──────── Extracted material ────────

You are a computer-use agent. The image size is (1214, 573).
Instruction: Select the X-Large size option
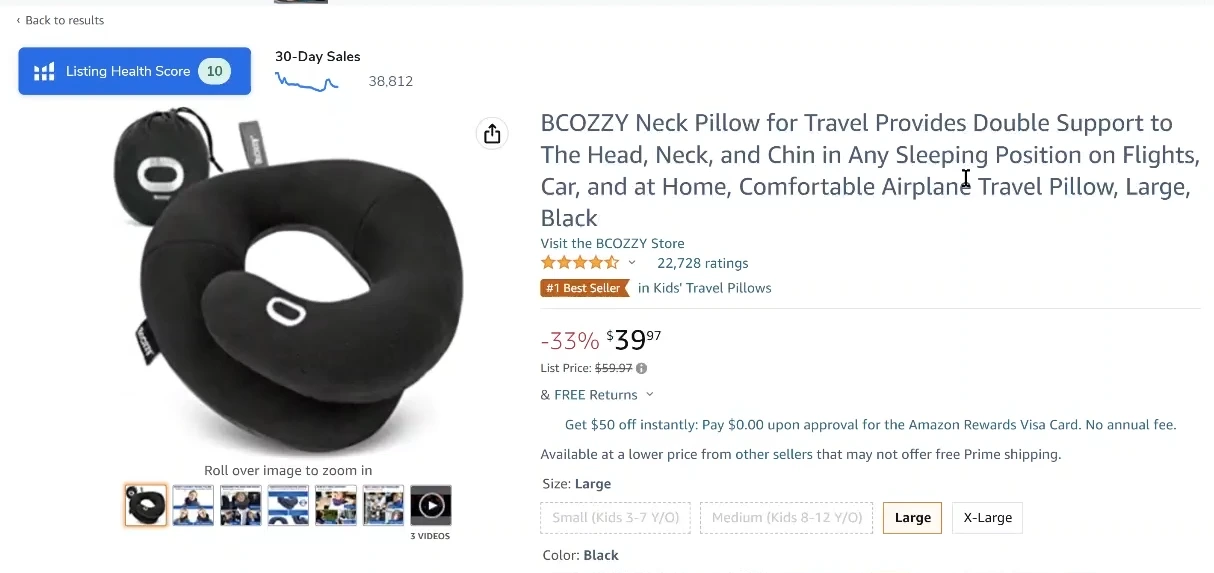(987, 518)
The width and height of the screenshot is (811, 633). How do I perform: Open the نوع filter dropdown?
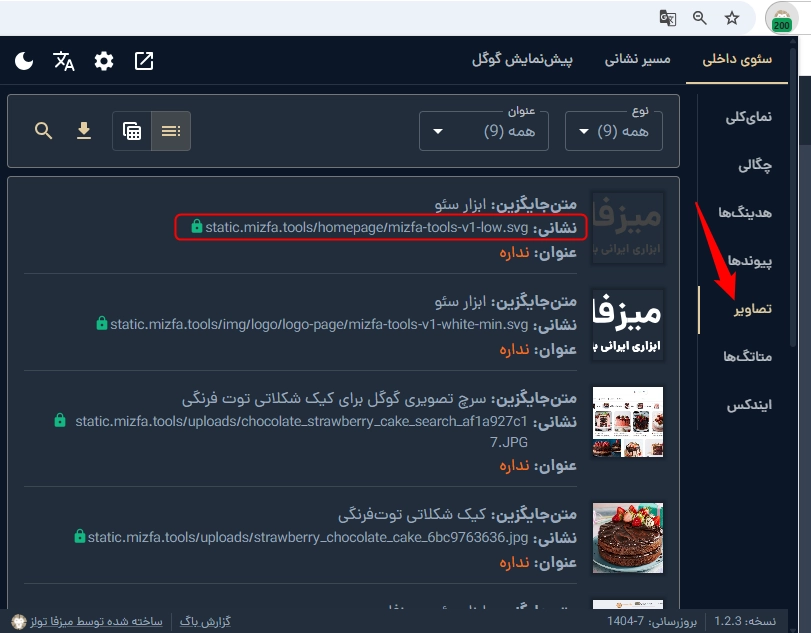(x=612, y=131)
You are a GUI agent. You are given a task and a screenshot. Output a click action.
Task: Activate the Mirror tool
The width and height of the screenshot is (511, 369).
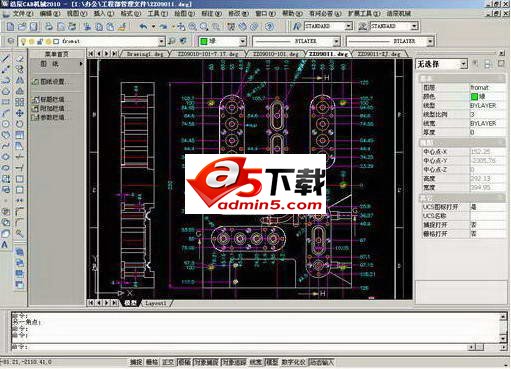20,80
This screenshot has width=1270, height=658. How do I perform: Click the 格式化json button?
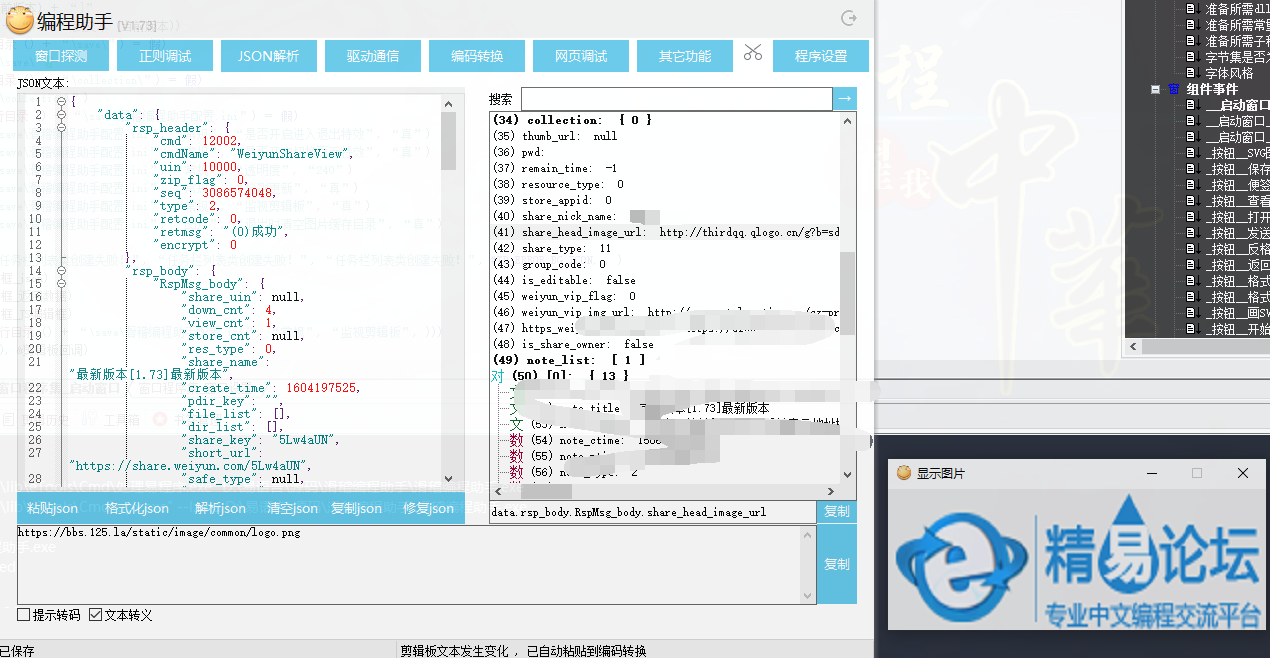click(137, 508)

────────

§ **Instructions for the task**: Reproduce the whole listing above word for word, leaving out the pictures.

§ **The answer**:
You are a computer-use agent. The image size is (1214, 573).
Instruction: Select the X-Large size option
(987, 518)
The width and height of the screenshot is (811, 633). How do I perform: Open the نوع filter dropdown?
(x=612, y=131)
You are a GUI agent. You are given a task and a screenshot. Output a click action.
Task: Activate the Mirror tool
The width and height of the screenshot is (511, 369).
20,80
This screenshot has width=1270, height=658. How do I perform: Click the 格式化json button?
click(137, 508)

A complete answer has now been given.